### DESCRIPTION OF THE TASK
Reproduce the entries below exactly, but only from the line containing "Open the Kontakt" to the line containing "Open 超级大丸子_不大's profile via username", inclusive.
··········
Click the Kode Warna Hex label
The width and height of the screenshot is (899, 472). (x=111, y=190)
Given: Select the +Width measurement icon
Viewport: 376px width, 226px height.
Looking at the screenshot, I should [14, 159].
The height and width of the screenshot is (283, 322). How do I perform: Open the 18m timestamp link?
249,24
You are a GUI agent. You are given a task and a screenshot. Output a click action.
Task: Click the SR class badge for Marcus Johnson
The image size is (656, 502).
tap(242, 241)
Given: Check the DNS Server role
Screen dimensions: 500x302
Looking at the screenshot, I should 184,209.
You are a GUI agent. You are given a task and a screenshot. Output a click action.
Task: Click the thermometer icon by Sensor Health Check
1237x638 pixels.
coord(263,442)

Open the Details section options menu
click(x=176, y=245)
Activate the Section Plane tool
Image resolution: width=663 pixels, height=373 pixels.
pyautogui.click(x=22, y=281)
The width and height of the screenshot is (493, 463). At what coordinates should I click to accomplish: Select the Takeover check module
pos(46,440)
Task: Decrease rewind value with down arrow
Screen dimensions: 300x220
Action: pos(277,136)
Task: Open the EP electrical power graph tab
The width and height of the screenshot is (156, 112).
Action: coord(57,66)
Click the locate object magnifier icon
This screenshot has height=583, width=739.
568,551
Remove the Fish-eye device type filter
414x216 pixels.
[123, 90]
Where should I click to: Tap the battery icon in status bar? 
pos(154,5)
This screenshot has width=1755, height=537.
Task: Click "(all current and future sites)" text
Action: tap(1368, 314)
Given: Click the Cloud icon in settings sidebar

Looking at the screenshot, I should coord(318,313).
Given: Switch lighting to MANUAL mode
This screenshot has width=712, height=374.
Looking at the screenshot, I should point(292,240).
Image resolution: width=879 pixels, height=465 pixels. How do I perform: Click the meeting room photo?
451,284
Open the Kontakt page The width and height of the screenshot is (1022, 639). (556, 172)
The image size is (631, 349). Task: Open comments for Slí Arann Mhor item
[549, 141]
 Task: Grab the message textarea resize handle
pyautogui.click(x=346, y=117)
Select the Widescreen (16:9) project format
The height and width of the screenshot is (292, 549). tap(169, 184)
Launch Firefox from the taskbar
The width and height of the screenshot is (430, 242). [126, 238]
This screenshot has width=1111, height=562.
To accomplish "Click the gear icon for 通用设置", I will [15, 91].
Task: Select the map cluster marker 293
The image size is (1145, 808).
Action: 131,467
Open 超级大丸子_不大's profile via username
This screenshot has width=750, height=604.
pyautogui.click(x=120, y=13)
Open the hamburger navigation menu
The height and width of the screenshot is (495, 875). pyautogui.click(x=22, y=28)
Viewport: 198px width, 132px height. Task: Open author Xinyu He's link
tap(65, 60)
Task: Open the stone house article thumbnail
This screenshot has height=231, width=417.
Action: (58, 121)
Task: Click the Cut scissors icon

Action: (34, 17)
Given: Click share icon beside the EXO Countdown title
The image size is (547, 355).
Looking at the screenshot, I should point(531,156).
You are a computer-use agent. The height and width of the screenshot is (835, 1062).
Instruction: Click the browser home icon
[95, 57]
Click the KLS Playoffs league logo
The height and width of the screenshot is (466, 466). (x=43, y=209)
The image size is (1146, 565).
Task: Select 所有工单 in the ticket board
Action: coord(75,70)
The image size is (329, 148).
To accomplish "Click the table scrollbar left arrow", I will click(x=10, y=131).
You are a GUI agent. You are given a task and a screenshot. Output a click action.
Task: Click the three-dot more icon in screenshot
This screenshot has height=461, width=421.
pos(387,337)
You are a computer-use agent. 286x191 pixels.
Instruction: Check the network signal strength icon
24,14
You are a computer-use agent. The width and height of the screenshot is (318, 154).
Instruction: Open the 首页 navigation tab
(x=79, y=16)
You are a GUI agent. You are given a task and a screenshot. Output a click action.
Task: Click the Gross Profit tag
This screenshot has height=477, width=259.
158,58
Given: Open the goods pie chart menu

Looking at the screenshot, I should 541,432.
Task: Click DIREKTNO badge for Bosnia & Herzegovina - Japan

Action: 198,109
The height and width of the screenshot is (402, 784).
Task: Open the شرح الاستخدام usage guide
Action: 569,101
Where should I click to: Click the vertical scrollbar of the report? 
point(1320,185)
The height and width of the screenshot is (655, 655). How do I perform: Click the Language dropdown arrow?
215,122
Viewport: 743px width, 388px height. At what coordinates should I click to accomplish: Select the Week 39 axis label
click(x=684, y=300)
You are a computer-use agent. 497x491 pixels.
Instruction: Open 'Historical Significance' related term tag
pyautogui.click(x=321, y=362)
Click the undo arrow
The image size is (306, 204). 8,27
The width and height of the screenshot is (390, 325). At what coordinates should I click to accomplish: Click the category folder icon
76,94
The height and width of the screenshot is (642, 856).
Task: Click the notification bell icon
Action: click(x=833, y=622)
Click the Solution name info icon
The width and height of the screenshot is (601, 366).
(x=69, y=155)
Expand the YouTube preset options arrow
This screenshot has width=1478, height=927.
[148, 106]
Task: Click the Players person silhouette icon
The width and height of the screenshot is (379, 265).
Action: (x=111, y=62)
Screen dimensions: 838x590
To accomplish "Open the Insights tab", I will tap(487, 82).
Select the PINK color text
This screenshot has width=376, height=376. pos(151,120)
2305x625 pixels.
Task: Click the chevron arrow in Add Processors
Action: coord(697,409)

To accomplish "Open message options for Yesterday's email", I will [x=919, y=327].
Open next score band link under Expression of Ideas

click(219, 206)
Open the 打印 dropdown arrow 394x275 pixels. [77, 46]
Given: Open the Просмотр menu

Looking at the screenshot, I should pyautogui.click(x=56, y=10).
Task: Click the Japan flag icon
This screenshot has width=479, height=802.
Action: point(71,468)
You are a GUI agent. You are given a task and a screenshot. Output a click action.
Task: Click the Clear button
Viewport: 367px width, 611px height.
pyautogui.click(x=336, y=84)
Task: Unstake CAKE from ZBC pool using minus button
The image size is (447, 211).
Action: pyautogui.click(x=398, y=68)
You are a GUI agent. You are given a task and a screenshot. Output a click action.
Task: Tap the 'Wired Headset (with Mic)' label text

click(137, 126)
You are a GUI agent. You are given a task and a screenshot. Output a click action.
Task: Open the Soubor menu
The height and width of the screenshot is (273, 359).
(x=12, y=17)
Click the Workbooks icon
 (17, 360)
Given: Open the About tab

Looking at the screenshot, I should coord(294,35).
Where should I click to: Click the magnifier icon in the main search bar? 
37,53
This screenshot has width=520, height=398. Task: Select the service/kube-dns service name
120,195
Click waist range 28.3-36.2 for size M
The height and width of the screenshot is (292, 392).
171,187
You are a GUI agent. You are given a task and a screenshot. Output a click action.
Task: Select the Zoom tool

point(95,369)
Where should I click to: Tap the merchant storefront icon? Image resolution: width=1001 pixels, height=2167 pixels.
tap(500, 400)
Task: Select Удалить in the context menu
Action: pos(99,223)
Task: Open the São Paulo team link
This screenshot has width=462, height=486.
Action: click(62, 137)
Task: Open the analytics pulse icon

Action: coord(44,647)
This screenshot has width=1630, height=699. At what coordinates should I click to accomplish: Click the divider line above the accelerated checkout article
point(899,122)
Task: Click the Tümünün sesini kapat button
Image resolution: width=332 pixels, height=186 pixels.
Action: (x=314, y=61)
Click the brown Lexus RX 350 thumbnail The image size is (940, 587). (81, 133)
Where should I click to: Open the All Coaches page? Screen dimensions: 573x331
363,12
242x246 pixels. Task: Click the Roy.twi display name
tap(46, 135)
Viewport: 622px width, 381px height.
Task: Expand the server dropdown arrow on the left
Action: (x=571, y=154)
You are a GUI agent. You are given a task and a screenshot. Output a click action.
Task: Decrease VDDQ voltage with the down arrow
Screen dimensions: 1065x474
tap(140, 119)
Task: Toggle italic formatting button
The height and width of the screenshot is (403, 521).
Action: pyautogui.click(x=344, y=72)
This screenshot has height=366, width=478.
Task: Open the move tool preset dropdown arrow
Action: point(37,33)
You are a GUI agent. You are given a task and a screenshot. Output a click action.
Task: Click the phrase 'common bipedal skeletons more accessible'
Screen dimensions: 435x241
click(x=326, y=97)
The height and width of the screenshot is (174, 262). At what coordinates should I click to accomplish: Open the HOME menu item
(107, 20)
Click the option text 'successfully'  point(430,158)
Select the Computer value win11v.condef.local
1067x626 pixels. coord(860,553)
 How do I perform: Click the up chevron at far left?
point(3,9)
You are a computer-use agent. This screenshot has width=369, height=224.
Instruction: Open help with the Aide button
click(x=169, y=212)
··········
### ANSWER SECTION
Open the Kontakt page The width and height of the screenshot is (1022, 639). (556, 172)
The image size is (631, 349). Task: Open comments for Slí Arann Mhor item
[549, 141]
 Task: Grab the message textarea resize handle
pyautogui.click(x=346, y=117)
Select the Widescreen (16:9) project format
The height and width of the screenshot is (292, 549). tap(169, 184)
Launch Firefox from the taskbar
The width and height of the screenshot is (430, 242). [126, 238]
This screenshot has width=1111, height=562.
To accomplish "Click the gear icon for 通用设置", I will [15, 91].
Task: Select the map cluster marker 293
The image size is (1145, 808).
Action: 131,467
Open 超级大丸子_不大's profile via username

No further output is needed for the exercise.